The Local Jobs First Policy endeavours to give the state’s local industry, including small and medium sized enterprises (SMEs), a fair opportunity to compete for government contracts while also mandating that a portion of total hours worked on large construction projects valued at $20 million or more goes to local apprentices, trainees, and cadets.
The Commissioner also advocates for Victoria’s social procurement framework and the recently launched Fair Jobs Code.
In addition to engaging with industry and advocating on their behalf, the Commissioner oversees compliance regulation and enforcement of Local Jobs First commitments on government projects.
“We spend time speaking to local manufacturers, suppliers in the construction industry as well as government agencies and industry associations and unions, it’s a very diverse array of stakeholders,” Moana says.
The timing of her appointment as Commissioner early this year, following the retirement of the inaugural Commissioner Don Matthews, has coincided with a period of significant challenges for project delivery.
Supply chains around the world continue to be disrupted in the wake of the pandemic, with the construction industry particularly impacted by the rising cost of building materials and supplies.
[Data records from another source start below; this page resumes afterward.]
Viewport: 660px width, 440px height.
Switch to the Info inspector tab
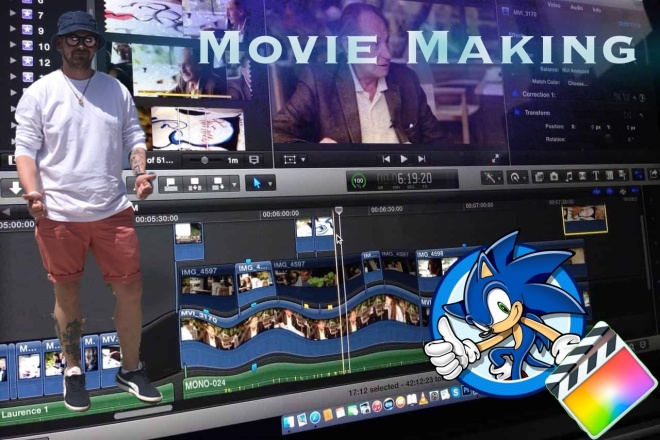[596, 9]
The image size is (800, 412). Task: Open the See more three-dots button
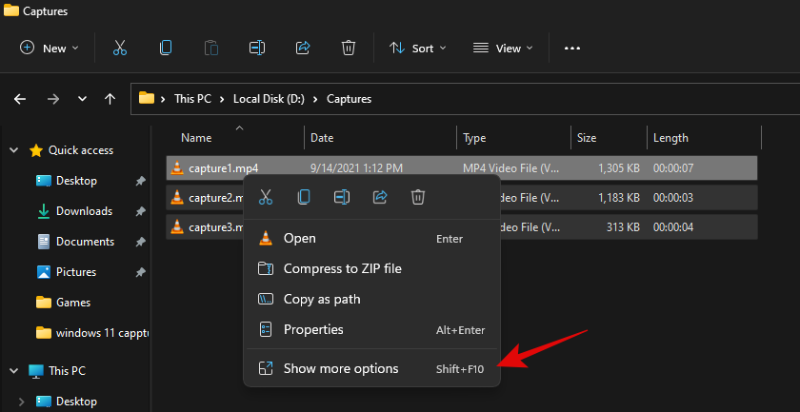coord(572,48)
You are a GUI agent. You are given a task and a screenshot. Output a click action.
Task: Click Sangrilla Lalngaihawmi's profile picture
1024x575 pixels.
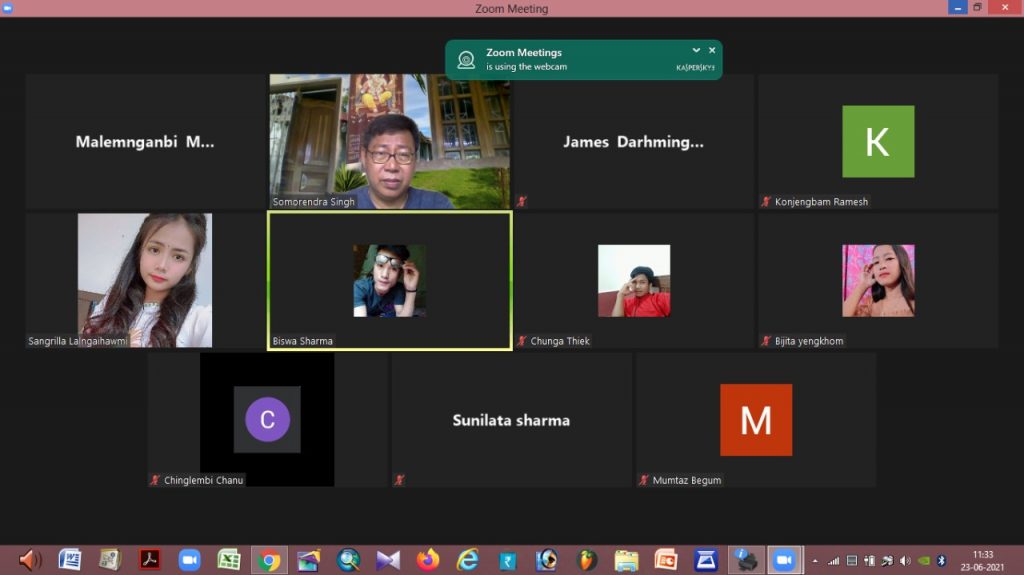coord(145,280)

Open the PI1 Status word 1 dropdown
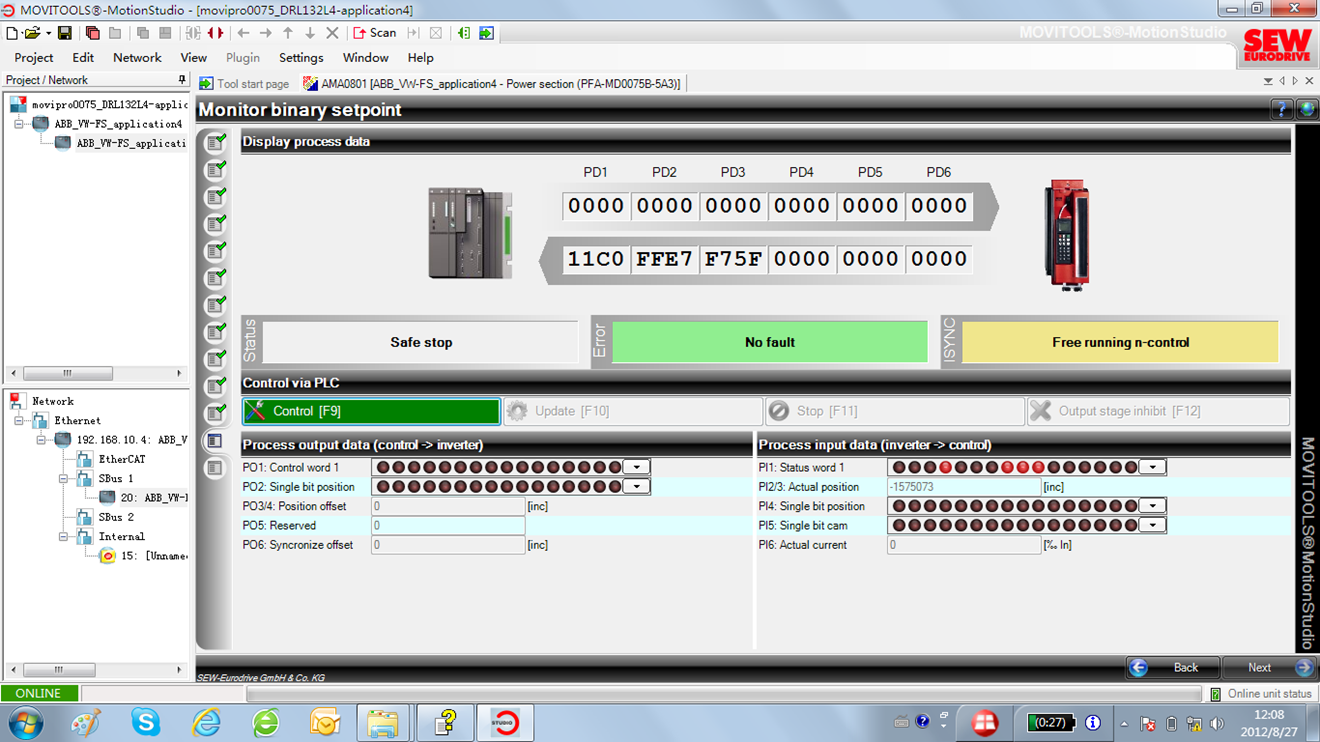[x=1153, y=467]
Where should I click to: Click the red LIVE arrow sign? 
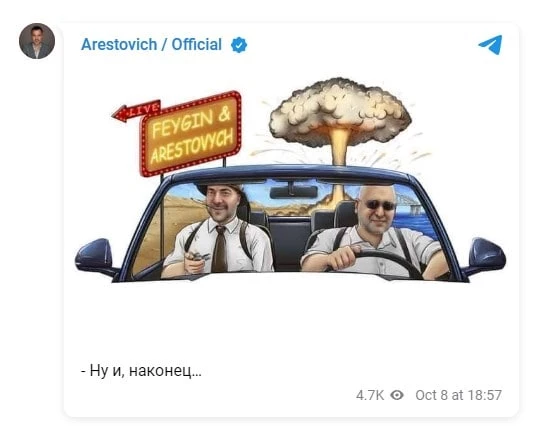136,111
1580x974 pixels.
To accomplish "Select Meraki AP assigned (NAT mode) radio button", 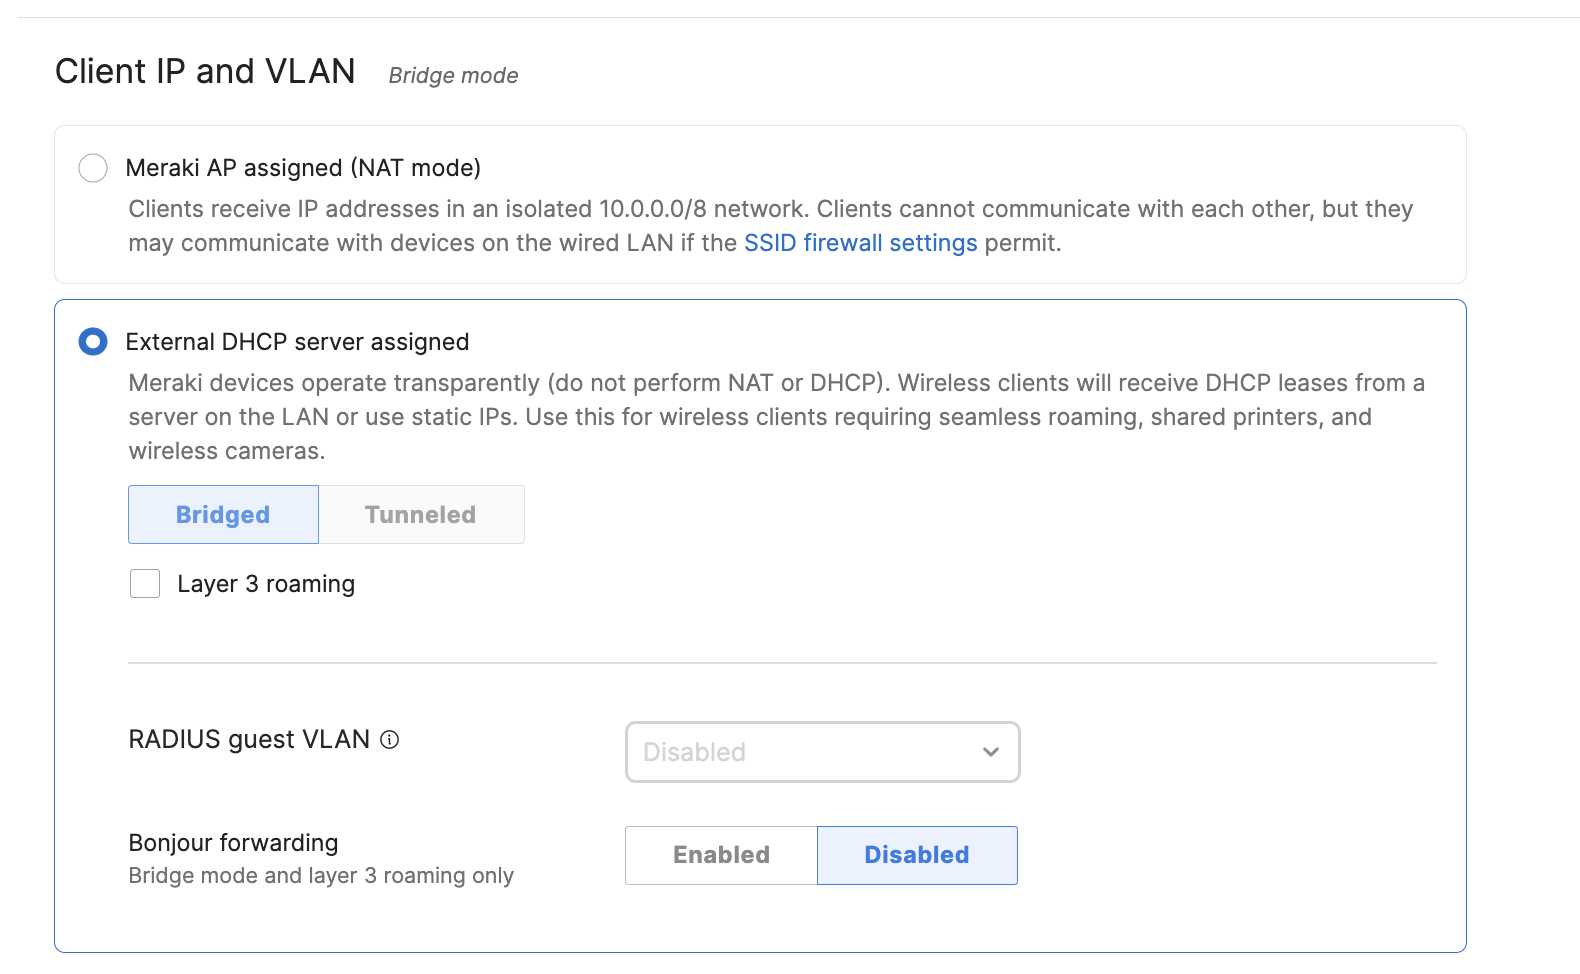I will coord(93,168).
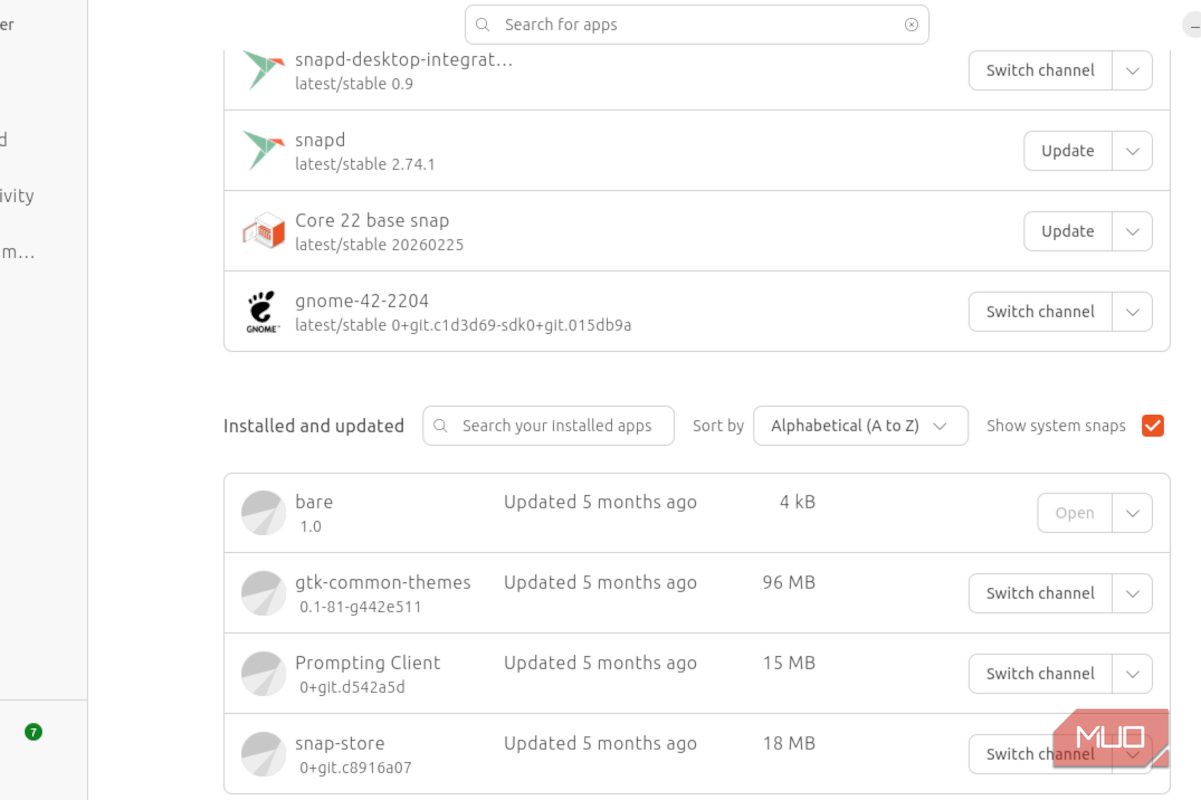Click the snapd green bird icon
Screen dimensions: 1201x800
click(x=264, y=150)
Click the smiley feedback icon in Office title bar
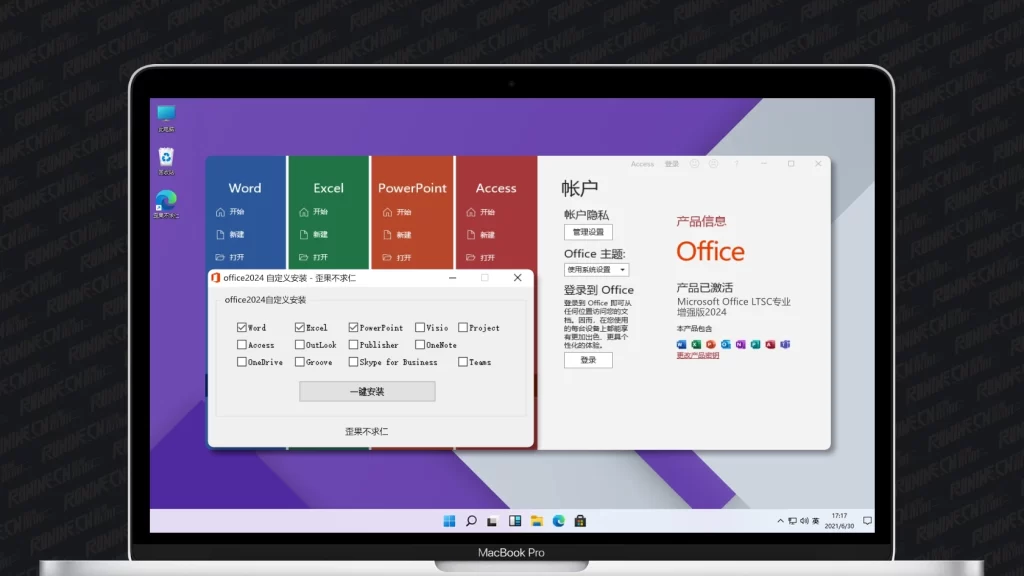This screenshot has height=576, width=1024. (693, 164)
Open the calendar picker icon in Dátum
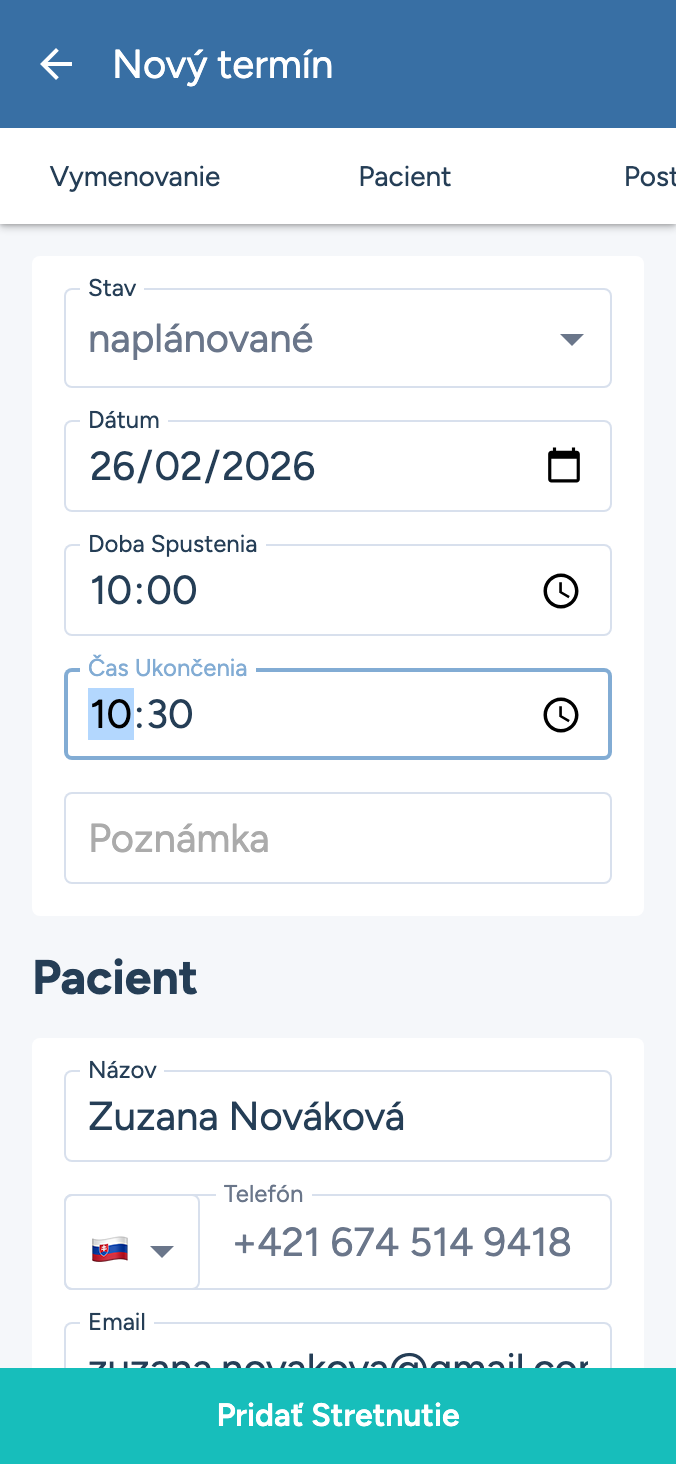The image size is (676, 1464). (x=564, y=466)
A very tight labour market has led to a shortage of workers in some areas, while international influences are impacting on energy costs and other supply chain issues.
“It’s an interesting time in procurement; it’s quite disrupted,” Moana says. “For contractors and government procurement agencies, there are some challenges coming up in the delivery of the Local Jobs First projects.”
Moana’s extensive legal background helps in understanding the Local Jobs First legislative environment.
A key focus is on bringing contractors and government agencies together to work collaboratively and transparently on any issues that have the potential to impact project delivery and meeting Local Jobs First commitments.
Being a good listener and understanding the different perspectives of stakeholders, which include government agencies, Tier 1 or 2 contractors as well as SMEs, is vital.
“It is very challenging to be managing these large projects for government agencies and for contractors with so much going on in the supply chain,” Moana says.
“What I am looking for is agencies and contractors to work closely together and regularly talk about those challenges and where there are early indications that there might be impacts on project delivery, including the delivery of local jobs first commitments, parties working together to solve that and ensure opportunities are made available to local businesses and workers.”
“I have been a corporate lawyer, and I am very much in the business of facilitating solutions and outcomes to achieve the aims of the Local Jobs First policy.”
Moana is focused on understanding systemic problems and “supporting local industry and SMEs to clear blockages” to create a fair playing field.
Starting as Commissioner in late January, Moana has been busy coming up to speed on the project pipeline, meeting stakeholders and considering the future objectives for the next Local Jobs First three-year strategic plan.
“I am looking forward to meeting local industry and SMEs in both metropolitan and regional areas and to really understand what we can do to help and promote local businesses,” she says.